→ Sunulan Metin
Artık O’ndan başka dilediğiniz şeye tapın. De ki: “Muhakkak ki, kendilerini ve ailelerini hüsrana düşürenler, kıyâmet günü hüsrana uğrayacak olanlardır.” Bu apaçık bir hüsran değil mi?
Dolayısıyla anne-baba çok çok önemlidir. Nitekim Peygamber Efendimiz (S.A.V) diyor ki: “Her doğan çocuk hanif fıtratıyla, İslâm fıtratıyla doğar.” Yani Allah’a teslim olacak standartlarda doğar. “Ama anne baba onu yahudi, mecusi, putperest yapar.” Demek ki eğer anne baba Allah’ın emirlerini yerine getirmiyor, yasak ettiği fiilleri işliyorsa doğal olarak çocuğuna onu aktaracağı için çocuğu devamlı negatif istikamette işler yapacaktır.
Kâlû belâ gününde Halk arasında “Ne zamandan beri Müslümansınız” dendiğinde hepimizin bir cevabı var: “Kâlû belâdan beri?” Neden? Çünkü Allahû Tealâ 3 vücutla yarattığı insanı o gün huzurunda toplamış, ruhundan misâk almış; dünya hayatında Allah’a ulaşacağına dair. Fizik vücudundan ahd almış; şeytana kul olmaktan kurtulup Allah’a kul olacağına dair. Ve nefsinden yemin almış; 7 kademede tezkiye olacağına dair.

→ Veri Seti Kesiti
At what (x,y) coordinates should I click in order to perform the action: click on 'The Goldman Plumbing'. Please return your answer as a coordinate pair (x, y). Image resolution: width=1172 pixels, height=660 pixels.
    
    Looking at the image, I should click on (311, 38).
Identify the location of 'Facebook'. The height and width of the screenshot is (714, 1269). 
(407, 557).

→ Yazılı Görev
Anne-babanın önemi ve Kâlû belâ günü üzerine olan metni, son cümlesinden sonrasını yazarak sürdürün.

→ Alıştırma Yanıtı
Dolayıyla çocuk “benim annem babam şirkin içindeydi, onların fiilleri sebebiyle beni azaplandıracak mısın” dememesi için Allahû Tealâ kâlû belâ gününde önlemi almış ve bizlere verdiği 3 vücut ve 3 yeminle hepimizi Kendisine bağlamıştır.
Ve Allahû Tealâ bu konuya şöyle ışık tutuyor:
31/LOKMÂN-15: Ve in câhedâke alâ en tuşrike bî mâ leyse leke bihî ilmun fe lâ tutı’humâ ve sâhibhumâ fîd dunyâ magrûfen vettebi’ sebîle men enâbe ileyy(ileyye), summe ileyye merciukum fe unebbiukum bi mâ kuntum ta’melûn(ta’melûne).
Ve bilgin olmayan bir şey hakkında, şirk koşman için seninle mücâdele ederlerse, ikisine de itaat etme! Ve dünyada onlara güzellikle sahip ol. Bana yönelenlerin (ruhunu Allah’a ulaştırmayı dileyenlerin) yoluna tâbî ol. Sonra dönüşünüz Banadır. O zaman yaptığınız şeyleri size haber vereceğim.
Dolayısıyla hiç kimse: “Benim annem babam şirkin içindeydi, onların öğretisi sebebiyle ben cehenneme gittim” diye bir mazeretin sahibi olamaz. Çünkü Allahû Tealâ kâlû belâ gününde herkesin ruhundan misâk, fizik vücudundan ahd ve nefsinden yemin almış; Allah’a teslim olacaklarına dair??. Ve bu dünya hayatında yaşarken onları bize hatırlatmak ve yeminlerini de yerine getirmek üzere de Allahû Tealâ katından hidayetçiler göndermiştir, o hidayetçiler bize âyetleri okur.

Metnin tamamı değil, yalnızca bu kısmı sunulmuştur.